本文>
# # # #

上海に来てから何度か勤務先を変えているが、私は上海では外国人なので、転職の度に滞在ビザの変更手続きをしなくてはならない。
以前はそれほど難しい手続きではなかったが、数年前に始まった現行制度により手続きにかなりの時間がかかるようになってしまった。
ざっくりいうと前職の許可取消しに一週間、新勤務先の労働許可(工作許可)に3~4週間、さらに滞在ビザの手続きに10日ほどかかるので、トータル1.6か月ほどかかってしまう。
しかも、先日出された規定によると、これらのビザの手続きが完全に完了してからでなければ勤務を開始してはいけないと厳しく規定されたとのこと。
まあ法律の原則論や手続きとしては、これらの現状や規則は理解しないでもないのだが、当の労働者にとっては、なかなか厳しい制度である。
何故ならばこの手続きをしている期間は働けないのであるから、当然収入が得られず無収入の期間となってしまい、生活をつなぐ必要が出てくる。
まあ一か月程度のインターバル期間を繋げない状況というのは、個人のリスク管理としてはダメダメなのであるが、それは別にしても一か月以上もの何も出来ない時間というのはやはり結構無駄な印象である。
一時的に日本に帰ろうにもパスポートを手続きに使用するので入出国のタイミングの確保は容易ではなく、しかも今はコロナ禍で、チケット代も隔離やワクチンなどの往来環境もハードルがもの凄く高いため身動きが取れない。
一方で私のような一般労働者(B類)の手続きに時間がかかるのに対して、よく言われるノーベル賞級の人材とされるA類の手続きは優先的に短期間でできる仕組みになっている。

# # # #

課題データ>
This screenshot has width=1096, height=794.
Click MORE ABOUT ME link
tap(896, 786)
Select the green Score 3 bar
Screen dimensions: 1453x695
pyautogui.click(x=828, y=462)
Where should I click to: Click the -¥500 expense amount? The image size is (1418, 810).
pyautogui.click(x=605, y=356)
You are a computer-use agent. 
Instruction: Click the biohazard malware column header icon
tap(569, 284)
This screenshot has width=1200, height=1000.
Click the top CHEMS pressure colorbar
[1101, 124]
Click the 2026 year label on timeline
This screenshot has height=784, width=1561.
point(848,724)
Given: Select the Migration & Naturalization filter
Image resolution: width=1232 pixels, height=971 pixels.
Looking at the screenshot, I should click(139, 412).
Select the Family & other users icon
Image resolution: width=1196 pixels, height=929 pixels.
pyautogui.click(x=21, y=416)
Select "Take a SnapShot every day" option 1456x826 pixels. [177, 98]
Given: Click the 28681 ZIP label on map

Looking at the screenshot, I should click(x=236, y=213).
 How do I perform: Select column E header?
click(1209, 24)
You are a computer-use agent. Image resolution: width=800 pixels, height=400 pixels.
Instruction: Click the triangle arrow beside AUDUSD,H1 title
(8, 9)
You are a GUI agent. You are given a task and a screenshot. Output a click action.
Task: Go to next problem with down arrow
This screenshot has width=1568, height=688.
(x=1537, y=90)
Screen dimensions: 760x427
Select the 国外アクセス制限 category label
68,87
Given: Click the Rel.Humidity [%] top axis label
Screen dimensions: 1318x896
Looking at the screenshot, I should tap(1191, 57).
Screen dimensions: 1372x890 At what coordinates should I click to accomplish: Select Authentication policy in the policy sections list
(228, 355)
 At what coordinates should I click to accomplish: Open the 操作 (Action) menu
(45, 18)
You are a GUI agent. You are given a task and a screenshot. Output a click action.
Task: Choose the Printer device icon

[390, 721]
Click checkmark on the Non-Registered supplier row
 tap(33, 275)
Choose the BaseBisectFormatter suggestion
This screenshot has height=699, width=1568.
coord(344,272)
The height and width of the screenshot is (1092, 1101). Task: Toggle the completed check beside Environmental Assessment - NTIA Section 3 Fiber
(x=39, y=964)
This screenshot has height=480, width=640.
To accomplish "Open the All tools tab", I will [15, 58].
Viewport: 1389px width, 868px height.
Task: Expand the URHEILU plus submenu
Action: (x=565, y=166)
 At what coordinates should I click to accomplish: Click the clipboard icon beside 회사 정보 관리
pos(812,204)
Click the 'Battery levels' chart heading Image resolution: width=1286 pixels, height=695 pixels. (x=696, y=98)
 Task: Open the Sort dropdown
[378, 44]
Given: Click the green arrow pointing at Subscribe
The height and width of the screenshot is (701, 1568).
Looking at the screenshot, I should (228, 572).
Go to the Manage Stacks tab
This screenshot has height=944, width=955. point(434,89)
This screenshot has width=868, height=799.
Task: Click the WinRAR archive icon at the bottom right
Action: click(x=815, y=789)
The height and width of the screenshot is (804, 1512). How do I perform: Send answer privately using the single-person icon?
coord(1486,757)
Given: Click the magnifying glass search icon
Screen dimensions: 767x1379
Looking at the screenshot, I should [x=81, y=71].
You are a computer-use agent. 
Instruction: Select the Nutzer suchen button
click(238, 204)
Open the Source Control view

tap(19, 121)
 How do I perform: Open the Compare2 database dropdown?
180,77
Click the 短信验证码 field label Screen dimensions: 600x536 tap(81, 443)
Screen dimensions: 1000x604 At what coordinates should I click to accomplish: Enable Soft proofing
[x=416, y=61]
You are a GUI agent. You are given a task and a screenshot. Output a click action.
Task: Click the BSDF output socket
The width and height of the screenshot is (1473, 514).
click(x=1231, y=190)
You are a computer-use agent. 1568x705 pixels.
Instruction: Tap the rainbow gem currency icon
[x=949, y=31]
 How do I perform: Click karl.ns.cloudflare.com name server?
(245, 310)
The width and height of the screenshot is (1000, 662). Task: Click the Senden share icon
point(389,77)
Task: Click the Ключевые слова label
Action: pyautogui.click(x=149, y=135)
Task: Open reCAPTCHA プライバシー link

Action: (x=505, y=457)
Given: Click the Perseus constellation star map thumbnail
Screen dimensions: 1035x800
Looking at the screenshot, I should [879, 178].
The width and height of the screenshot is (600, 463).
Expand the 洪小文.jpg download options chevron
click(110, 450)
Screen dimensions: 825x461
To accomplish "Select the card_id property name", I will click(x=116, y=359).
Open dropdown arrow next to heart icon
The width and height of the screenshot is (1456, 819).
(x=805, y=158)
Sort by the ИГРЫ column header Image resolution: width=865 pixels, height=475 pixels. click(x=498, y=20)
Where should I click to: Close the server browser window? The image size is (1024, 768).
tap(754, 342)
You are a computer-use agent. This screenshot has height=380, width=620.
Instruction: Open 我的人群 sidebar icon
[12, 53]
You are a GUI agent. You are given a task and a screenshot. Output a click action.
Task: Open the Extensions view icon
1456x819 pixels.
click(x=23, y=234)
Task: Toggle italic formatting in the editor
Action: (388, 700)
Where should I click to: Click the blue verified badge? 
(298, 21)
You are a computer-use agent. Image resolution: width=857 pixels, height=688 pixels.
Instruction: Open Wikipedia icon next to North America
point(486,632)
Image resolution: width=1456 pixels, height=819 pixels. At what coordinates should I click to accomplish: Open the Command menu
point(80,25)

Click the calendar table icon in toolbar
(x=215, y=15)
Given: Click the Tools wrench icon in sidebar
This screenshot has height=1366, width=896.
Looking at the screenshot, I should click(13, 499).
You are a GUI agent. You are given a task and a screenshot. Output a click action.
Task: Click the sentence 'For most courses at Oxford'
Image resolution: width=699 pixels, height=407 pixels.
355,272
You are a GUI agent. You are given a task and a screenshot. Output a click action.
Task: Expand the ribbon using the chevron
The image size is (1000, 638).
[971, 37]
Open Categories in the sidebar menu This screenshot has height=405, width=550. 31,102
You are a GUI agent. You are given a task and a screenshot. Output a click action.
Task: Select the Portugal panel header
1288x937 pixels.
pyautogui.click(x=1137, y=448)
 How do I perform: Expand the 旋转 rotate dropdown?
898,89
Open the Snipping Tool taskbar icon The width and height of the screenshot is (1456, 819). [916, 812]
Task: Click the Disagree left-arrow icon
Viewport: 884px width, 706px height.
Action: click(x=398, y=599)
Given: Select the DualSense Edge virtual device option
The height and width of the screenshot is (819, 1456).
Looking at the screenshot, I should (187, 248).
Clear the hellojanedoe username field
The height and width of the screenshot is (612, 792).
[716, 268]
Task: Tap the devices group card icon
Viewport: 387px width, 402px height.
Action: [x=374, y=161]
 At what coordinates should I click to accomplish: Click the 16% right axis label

# # # #

問題>
1) 上海での転職とビザ手続きについての本文によると、新勤務先の労働許可(工作許可)の取得にはどれくらいかかりますか?
2) 記録のうち「beside 회사 정보 관리」を含む行から「coord(1486,757)」を含む行までを、両端の行も含めてそのまま書き写してください。

設問別の解答>
1) 3~4週間ほどかかります。

2)
 At what coordinates should I click to accomplish: Click the clipboard icon beside 회사 정보 관리
pos(812,204)
Click the 'Battery levels' chart heading Image resolution: width=1286 pixels, height=695 pixels. (x=696, y=98)
 Task: Open the Sort dropdown
[378, 44]
Given: Click the green arrow pointing at Subscribe
The height and width of the screenshot is (701, 1568).
Looking at the screenshot, I should (228, 572).
Go to the Manage Stacks tab
This screenshot has height=944, width=955. point(434,89)
This screenshot has width=868, height=799.
Task: Click the WinRAR archive icon at the bottom right
Action: click(x=815, y=789)
The height and width of the screenshot is (804, 1512). How do I perform: Send answer privately using the single-person icon?
coord(1486,757)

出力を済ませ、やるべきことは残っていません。